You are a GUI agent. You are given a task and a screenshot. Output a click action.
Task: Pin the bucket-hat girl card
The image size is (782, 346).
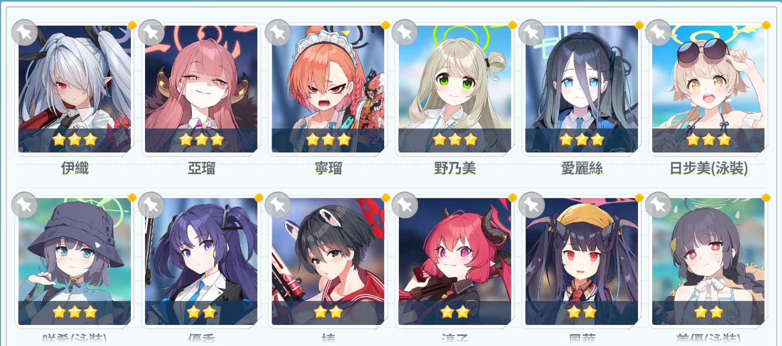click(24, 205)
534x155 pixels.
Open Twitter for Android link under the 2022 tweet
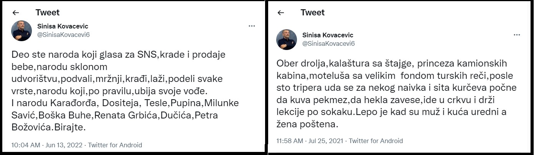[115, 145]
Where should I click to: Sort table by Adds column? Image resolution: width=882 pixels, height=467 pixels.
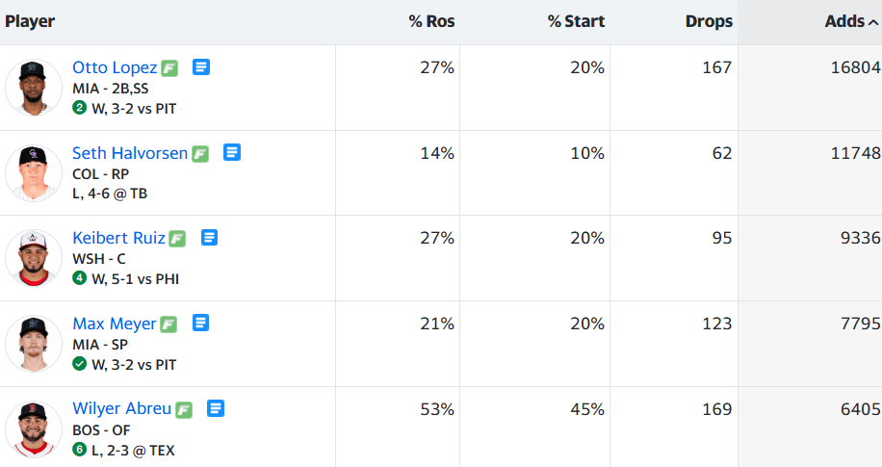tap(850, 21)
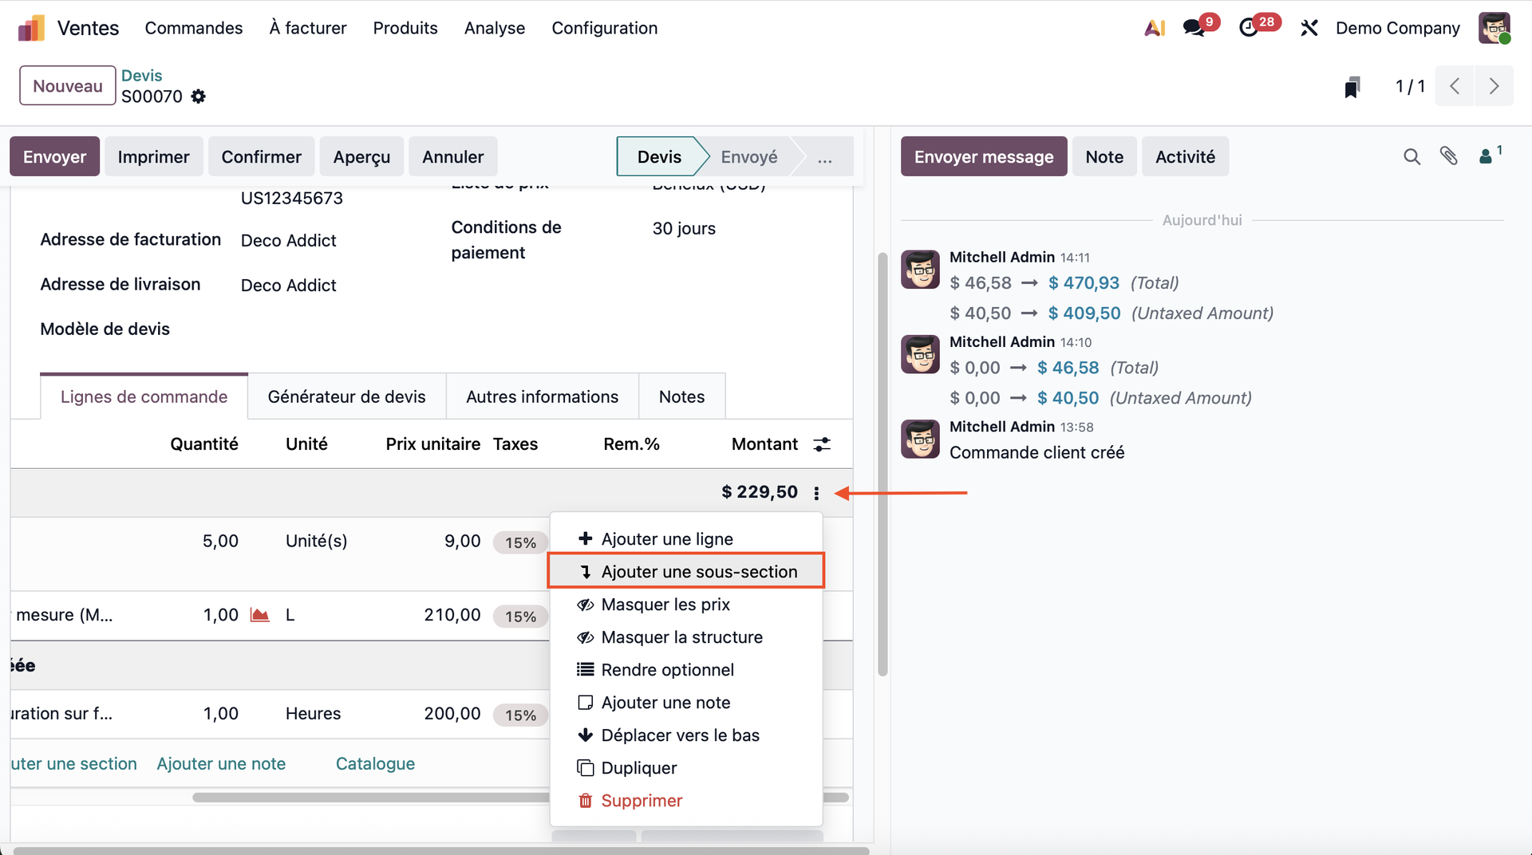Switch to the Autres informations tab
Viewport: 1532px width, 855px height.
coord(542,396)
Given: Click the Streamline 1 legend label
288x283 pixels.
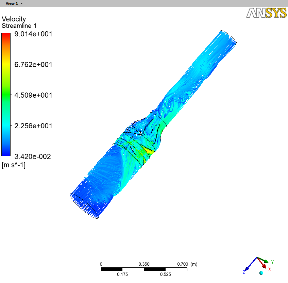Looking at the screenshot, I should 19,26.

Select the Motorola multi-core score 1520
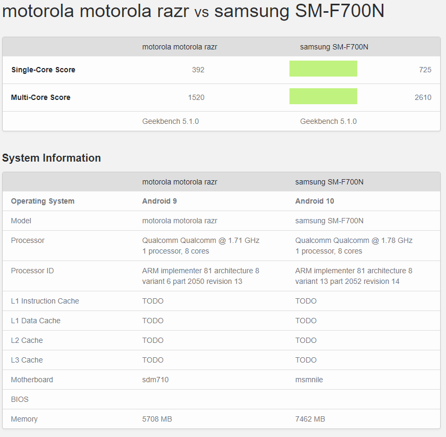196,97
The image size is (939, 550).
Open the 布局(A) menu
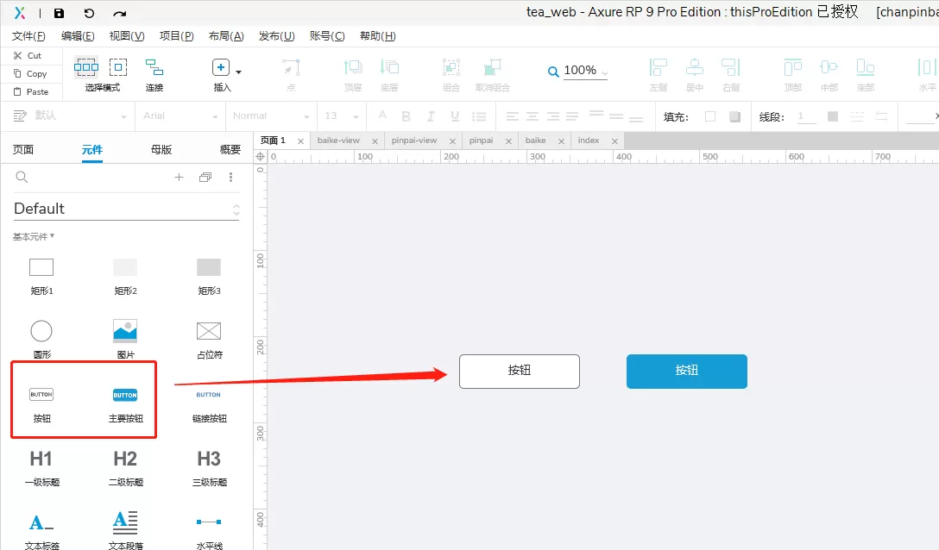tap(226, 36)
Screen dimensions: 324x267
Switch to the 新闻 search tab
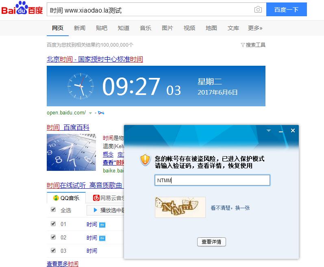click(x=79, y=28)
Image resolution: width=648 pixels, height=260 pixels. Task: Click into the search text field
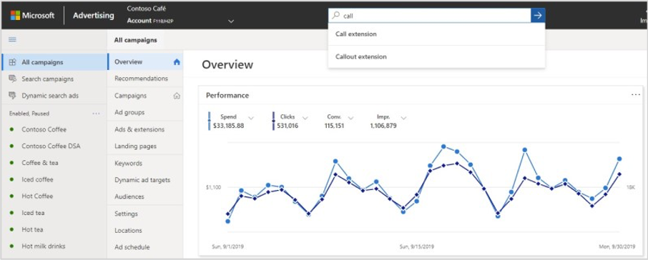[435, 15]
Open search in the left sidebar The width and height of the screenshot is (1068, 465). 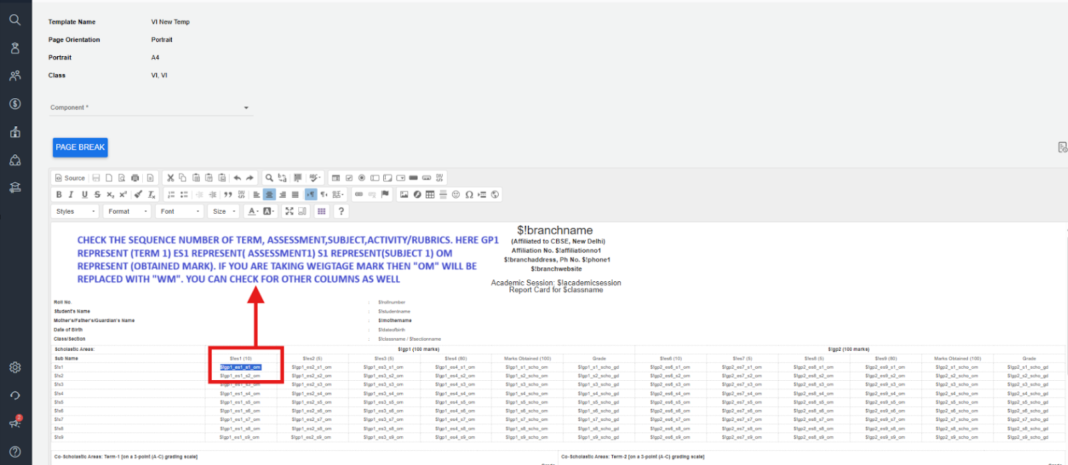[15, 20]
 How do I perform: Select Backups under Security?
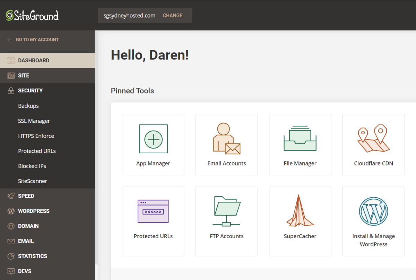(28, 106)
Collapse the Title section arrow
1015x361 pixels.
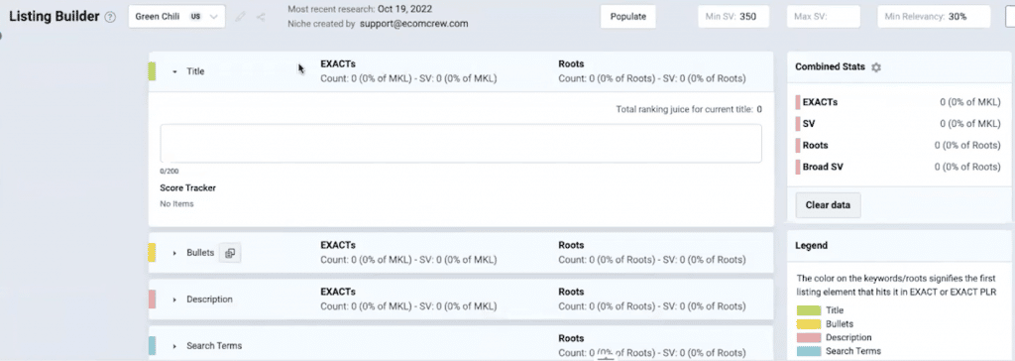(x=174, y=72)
····················
■ Work to complete
In the copy, include exactly the lines from the one containing "How do I perform: Select" through the last line of the records, and no pictures or other text.

■ Answer to the problem
 How do I perform: Select Backups under Security?
(28, 106)
Collapse the Title section arrow
1015x361 pixels.
(x=174, y=72)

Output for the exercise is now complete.